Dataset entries
○ ○ ○ ○ ○ ○ ○

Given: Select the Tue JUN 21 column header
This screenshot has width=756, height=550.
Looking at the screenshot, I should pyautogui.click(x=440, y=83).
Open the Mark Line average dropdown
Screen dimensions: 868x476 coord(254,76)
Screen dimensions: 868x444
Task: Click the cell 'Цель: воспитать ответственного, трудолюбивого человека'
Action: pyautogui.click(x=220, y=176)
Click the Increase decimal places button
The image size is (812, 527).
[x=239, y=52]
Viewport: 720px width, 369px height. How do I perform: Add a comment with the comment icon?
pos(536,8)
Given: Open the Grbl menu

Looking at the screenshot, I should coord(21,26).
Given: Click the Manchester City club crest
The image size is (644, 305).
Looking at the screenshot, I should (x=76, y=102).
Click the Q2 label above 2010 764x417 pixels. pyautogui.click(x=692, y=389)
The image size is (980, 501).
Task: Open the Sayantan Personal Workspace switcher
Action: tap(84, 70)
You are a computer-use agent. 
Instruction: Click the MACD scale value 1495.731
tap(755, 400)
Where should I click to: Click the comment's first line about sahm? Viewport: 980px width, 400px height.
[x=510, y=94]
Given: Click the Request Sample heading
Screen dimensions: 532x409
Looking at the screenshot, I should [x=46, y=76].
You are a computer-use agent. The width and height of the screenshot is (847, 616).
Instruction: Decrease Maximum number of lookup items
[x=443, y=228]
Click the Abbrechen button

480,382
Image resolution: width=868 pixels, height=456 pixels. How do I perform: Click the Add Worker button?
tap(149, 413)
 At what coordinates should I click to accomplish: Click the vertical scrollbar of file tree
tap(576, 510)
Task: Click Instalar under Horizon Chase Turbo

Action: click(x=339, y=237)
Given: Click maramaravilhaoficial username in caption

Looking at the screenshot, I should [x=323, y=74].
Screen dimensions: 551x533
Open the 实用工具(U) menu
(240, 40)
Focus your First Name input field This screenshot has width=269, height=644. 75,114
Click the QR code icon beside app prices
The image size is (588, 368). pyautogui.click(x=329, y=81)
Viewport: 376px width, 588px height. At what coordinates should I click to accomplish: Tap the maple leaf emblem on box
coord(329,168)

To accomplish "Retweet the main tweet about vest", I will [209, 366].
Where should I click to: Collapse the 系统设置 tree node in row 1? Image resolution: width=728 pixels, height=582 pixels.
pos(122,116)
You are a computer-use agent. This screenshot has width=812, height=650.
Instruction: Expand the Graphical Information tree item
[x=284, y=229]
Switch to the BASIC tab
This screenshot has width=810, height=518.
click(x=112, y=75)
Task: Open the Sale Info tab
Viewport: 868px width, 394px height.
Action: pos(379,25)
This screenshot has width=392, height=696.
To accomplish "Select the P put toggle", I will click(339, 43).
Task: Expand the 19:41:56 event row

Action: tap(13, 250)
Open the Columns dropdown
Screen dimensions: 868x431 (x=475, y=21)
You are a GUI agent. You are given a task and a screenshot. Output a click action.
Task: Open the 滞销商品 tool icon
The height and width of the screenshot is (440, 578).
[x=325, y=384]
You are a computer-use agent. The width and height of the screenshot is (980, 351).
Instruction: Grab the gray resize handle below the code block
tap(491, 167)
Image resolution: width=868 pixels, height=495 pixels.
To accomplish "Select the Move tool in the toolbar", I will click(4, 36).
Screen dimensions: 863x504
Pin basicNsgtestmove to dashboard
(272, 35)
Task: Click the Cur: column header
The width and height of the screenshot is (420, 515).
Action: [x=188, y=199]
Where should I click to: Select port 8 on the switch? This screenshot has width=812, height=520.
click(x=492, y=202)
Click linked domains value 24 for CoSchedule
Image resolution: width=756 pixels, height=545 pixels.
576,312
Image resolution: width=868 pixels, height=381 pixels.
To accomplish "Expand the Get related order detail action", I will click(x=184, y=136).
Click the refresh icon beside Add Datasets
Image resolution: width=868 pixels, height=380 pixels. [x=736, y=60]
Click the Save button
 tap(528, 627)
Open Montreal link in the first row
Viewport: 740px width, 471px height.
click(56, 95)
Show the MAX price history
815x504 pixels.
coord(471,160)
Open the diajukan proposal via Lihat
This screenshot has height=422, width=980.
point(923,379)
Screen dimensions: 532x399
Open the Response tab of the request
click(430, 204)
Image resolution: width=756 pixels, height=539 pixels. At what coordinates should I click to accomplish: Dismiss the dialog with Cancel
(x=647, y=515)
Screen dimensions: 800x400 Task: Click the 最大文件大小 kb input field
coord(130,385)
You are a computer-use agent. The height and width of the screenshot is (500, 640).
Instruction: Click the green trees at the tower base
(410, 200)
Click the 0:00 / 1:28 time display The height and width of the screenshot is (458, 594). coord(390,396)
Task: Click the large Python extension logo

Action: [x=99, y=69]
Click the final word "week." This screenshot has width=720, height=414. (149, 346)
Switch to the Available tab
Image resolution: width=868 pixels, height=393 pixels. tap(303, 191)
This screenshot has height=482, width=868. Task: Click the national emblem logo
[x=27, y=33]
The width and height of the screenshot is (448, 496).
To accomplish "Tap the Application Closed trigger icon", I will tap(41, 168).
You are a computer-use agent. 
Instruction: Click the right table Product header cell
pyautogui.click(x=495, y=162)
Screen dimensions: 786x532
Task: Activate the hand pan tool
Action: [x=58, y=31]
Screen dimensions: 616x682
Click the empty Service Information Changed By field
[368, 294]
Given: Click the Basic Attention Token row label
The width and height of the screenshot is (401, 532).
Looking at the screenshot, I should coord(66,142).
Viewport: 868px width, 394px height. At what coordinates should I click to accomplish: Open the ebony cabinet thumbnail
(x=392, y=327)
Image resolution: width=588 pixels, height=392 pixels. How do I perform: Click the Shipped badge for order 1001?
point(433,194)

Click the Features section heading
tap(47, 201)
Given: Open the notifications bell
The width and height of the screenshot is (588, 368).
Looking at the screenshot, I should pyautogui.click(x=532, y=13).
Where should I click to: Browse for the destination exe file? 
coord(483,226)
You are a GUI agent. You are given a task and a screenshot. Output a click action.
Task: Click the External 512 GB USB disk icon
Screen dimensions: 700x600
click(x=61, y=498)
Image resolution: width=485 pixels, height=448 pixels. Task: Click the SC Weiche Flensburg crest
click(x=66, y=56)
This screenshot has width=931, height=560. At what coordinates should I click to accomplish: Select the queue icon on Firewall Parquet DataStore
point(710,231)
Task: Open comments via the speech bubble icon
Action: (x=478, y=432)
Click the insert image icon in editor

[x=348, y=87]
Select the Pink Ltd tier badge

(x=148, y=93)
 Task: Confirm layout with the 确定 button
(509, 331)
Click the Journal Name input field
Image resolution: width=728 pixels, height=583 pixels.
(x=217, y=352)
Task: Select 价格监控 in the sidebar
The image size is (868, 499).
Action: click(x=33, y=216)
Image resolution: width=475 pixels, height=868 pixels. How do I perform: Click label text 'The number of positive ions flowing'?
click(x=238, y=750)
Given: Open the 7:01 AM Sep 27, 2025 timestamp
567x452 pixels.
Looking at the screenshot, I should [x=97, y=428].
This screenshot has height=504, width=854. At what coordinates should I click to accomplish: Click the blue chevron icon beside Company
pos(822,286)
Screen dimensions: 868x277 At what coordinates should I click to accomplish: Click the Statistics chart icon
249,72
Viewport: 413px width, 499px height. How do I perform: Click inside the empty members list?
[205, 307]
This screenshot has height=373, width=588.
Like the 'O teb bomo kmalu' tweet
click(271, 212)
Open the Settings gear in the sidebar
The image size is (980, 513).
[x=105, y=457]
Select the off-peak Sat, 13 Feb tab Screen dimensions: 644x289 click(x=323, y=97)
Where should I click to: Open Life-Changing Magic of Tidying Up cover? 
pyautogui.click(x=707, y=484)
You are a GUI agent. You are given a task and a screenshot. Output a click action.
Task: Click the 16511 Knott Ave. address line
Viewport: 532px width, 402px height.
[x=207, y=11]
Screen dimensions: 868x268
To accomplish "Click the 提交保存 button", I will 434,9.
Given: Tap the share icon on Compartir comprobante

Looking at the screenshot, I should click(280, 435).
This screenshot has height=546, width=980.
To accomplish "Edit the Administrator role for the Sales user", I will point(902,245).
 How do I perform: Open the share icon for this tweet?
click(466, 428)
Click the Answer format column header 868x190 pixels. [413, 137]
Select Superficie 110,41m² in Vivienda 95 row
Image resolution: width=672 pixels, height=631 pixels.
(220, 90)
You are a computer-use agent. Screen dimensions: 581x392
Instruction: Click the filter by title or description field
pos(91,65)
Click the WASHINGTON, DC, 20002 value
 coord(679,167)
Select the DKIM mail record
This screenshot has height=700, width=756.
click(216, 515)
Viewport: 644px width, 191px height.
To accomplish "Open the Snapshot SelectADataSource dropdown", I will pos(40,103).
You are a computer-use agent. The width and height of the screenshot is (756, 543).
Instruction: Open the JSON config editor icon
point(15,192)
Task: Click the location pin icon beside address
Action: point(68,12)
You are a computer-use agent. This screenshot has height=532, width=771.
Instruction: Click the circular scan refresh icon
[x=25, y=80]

○ ○ ○ ○ ○ ○ ○

• TASK PROMPT: Would you retype the lines above from the one with "Given: Click maramaravilhaoficial" down to the one with "This screenshot has width=392, height=696.", word for word, both ends included and no other lines?

• OUTPUT OF THE EXERCISE:
Given: Click maramaravilhaoficial username in caption

Looking at the screenshot, I should [x=323, y=74].
Screen dimensions: 551x533
Open the 实用工具(U) menu
(240, 40)
Focus your First Name input field This screenshot has width=269, height=644. 75,114
Click the QR code icon beside app prices
The image size is (588, 368). pyautogui.click(x=329, y=81)
Viewport: 376px width, 588px height. At what coordinates should I click to accomplish: Tap the maple leaf emblem on box
coord(329,168)

To accomplish "Retweet the main tweet about vest", I will [209, 366].
Where should I click to: Collapse the 系统设置 tree node in row 1? Image resolution: width=728 pixels, height=582 pixels.
pos(122,116)
You are a computer-use agent. This screenshot has width=812, height=650.
Instruction: Expand the Graphical Information tree item
[x=284, y=229]
Switch to the BASIC tab
This screenshot has width=810, height=518.
click(x=112, y=75)
Task: Open the Sale Info tab
Viewport: 868px width, 394px height.
Action: pos(379,25)
This screenshot has width=392, height=696.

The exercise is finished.